Shenandoah County budget calls for more spending
WOODSTOCK – Shenandoah County leaders need to cut nearly $10 million or raise taxes to balance the proposed fiscal 2019 budget.
County Administrator Mary T. Price presented her recommended spending plan to the Board of Supervisors on Tuesday. Several people spoke to the board during the public comment period earlier in the meeting with some speakers urging the county to fully fund education while others called on supervisors to hold the line on spending and tax rates.
The proposed budget calls for the county to spend $90.91 million in fiscal 2019. That number would represent a 45.67-percent increase over the current fiscal budget of $62.41 million. Departments presented Price with funding requests totaling $91.67 million. Price’s proposed budget reduces that amount by roughly $760,721.
However, the anticipated revenue from various sources totals $81.03 million, leaving a shortfall of roughly $9.88 million.
Price’s presentation did not include a proposed real estate tax rate the county would need to set to balance the recommended budget.

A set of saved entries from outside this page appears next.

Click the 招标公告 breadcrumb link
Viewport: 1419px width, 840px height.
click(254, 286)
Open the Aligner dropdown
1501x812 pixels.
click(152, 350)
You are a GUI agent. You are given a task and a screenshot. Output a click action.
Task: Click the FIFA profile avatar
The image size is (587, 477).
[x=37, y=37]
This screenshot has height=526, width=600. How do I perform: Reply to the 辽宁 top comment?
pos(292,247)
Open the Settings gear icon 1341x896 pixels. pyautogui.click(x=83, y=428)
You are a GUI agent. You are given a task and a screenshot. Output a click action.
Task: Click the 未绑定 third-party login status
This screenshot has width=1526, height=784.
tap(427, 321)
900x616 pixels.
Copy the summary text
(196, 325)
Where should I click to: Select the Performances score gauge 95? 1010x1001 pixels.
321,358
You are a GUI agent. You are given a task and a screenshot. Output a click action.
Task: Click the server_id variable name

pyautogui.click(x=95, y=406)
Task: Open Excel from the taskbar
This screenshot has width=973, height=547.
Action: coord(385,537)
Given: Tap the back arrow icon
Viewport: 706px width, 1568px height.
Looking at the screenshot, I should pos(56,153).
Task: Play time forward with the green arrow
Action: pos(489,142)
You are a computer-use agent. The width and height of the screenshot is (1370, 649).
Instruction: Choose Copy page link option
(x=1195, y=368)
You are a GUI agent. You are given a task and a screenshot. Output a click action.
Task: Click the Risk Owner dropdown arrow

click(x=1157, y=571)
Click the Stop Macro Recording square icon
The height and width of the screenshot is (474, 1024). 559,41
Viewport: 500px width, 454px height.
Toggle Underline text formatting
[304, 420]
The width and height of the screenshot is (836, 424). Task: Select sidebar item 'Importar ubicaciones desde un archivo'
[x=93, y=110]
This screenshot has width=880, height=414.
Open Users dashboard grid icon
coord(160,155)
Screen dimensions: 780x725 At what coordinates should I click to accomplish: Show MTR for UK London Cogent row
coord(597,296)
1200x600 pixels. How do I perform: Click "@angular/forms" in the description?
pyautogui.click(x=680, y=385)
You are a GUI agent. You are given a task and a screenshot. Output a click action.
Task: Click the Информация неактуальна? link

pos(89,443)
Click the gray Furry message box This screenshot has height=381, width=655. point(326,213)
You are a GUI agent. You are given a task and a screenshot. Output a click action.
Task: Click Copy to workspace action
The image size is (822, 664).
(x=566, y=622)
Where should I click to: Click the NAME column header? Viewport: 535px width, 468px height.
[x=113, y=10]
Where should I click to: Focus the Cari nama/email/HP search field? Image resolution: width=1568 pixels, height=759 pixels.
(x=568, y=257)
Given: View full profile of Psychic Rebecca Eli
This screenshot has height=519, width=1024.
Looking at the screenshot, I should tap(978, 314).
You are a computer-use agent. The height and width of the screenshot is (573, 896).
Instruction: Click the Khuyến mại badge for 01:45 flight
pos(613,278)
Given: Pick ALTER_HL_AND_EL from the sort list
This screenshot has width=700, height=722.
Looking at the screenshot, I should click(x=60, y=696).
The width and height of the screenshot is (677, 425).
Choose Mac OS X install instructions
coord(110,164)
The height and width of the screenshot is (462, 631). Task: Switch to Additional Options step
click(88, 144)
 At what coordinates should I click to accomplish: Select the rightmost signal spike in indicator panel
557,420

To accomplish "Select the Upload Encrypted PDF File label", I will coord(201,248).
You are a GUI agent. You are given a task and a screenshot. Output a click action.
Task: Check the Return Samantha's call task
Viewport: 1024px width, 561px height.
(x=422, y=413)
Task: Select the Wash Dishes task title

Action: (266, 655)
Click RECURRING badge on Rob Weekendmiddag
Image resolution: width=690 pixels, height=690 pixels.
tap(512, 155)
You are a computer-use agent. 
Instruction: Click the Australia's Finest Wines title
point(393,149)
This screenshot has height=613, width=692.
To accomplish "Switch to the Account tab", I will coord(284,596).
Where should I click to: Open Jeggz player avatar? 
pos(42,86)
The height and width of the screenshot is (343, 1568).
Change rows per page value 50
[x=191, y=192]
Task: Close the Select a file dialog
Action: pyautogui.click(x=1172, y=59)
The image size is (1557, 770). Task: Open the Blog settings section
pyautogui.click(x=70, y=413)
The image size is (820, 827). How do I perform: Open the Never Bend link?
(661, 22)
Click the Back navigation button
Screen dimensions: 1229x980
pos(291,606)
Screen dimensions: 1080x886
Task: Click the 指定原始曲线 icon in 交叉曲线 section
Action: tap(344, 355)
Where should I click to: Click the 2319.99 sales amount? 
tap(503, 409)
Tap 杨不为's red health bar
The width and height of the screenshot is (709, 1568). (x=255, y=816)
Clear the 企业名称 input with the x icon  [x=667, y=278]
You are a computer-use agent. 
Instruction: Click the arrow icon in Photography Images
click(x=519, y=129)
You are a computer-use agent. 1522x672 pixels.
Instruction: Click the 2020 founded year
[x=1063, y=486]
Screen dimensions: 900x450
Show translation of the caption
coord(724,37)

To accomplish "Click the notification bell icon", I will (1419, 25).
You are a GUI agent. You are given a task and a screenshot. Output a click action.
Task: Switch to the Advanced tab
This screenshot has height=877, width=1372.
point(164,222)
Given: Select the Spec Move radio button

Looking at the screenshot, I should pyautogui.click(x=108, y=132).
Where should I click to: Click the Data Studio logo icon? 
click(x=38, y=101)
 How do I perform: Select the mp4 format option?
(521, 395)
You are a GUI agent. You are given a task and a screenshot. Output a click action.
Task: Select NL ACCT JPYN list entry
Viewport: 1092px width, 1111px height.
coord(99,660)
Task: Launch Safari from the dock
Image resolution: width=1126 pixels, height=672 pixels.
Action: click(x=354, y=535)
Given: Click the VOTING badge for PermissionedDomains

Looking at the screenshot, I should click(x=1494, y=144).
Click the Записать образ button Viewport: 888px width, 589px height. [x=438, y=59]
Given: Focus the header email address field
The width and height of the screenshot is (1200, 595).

Price’s proposed budget includes $33.67 million for public schools – a number the administrator did not adjust – that represents a 25.51-percent increase over the $26.83 million in the current spending plan. The proposed budget also calls for 13.81-percent increase in spending on public safety that would include additional employees in the Sheriff’s Office and the Department of Fire and Rescue.
The proposed budget includes an additional $18.06 million for the future new headquarters for the Sheriff’s Office and to replace the emergency communications system equipment. The county anticipates using federal money to cover the Sheriff’s Office project and to issue bonds or take on debt to pay for the emergency communications system replacement.
The county can expect to see only slight increases in revenue from state and federal sources, Price noted. The county relies heavily on local tax revenue from real estate and personal property.
The proposed budget also calls for the county to use $2.24 million from its unassigned fund balance or savings to cover the cost of some capital improvement projects.
A penny on the real estate tax rate of 60 cents per $100 of assessed value generates roughly $440,765. The owner of real estate valued at $200,000 pays $1,200 in taxes for the year. The owner of the same real estate would pay $1,220 in taxes for the year, or $1.67 more per month, if the county increased the rate to 61 cents per $100 of assessed value. The tax bill would increase to $1,240, or $3.33 per month, if the county raised the levy to 62 cents.